Poussé par l’amour qu’il porte à sa fille, un père se retrouve contraint à certains arrangements avec ses principes moraux. Une vision cinglante mais empathique de la Roumanie d’aujourd’hui.
L’aube dans un appartement à peu près confortable mais sans charme, typique de ceux habités par la classe moyenne roumaine. La famille commence à s’affairer lorsqu’un projectile vient fracasser la vitre du salon. On n’en saura pas beaucoup plus sur l’origine de ce caillassage, mais peu importe : pour Cristian Mungiu, c’est un signe, celui du dérèglement qui va tendre le film et, plus généralement, celui du délitement de cette société postcommuniste.
{"type":"Pave-Haut2-Desktop"}
Pour Romeo, le père, médecin, cet incident est inquiétant mais finalement mineur. Il a autre chose en tête : c’est le jour du bac d’Eliza, sa fille. Il a tout fait pour qu’elle puisse s’inscrire dans une prestigieuse fac anglaise. Il veut le meilleur pour elle, qu’elle fasse mieux qu’eux, bourgeois qui n’ont pas réussi pleinement la sortie des années Ceaucescu.
Roméo l’intègre est alors prêt à jouer du piston
Il connaît l’instabilité, la corruption, la fragilité du système D roumain et, à ses yeux, point de salut ni d’avenir chez eux, sa fille doit partir étudier dans un pays “civilisé”, dans un solide Etat de droit où l’on peut se réaliser grâce à son mérite. Mais pour ça, il lui faut le bac. Malheureusement, Eliza est agressée sur le chemin du lycée et risque de louper l’examen. Roméo l’intègre est alors prêt à jouer du piston, contrevenant ainsi aux principes éducatifs qu’il a inculqués à sa progéniture.
Cette relation père-fille concentrée sur une journée vaut pour elle-même et comme métaphore de la Roumanie contemporaine, équation qui devient un peu le passage obligé récurrent du cinéma roumain contemporain.

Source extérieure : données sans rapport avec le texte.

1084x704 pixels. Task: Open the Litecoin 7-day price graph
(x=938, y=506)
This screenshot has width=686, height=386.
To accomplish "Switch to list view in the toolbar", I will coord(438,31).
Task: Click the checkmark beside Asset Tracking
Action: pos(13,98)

La différence entre tous ces films réside dans la façon dont chaque cinéaste renouvelle (ou pas) cette équation.
Un bilan sombre, ou lucide
Mungiu opte ici pour une tonalité de thriller tendu, qui ne laisse pas une seconde de répit, dont les enjeux grimpent et se complexifient à chaque séquence, un peu comme chez les frères Dardenne (coproducteurs du film, ce n’est pas un hasard).
Mungiu et sa caméra s’accrochent aux basques de Romeo, sillonnent avec lui son quartier de HLM tristounets en un vaste et incessant mouvement circulaire, ces trajets géographiques distillant au fur et à mesure toutes les couches scénaristiques, dramaturgiques et morales de cette histoire.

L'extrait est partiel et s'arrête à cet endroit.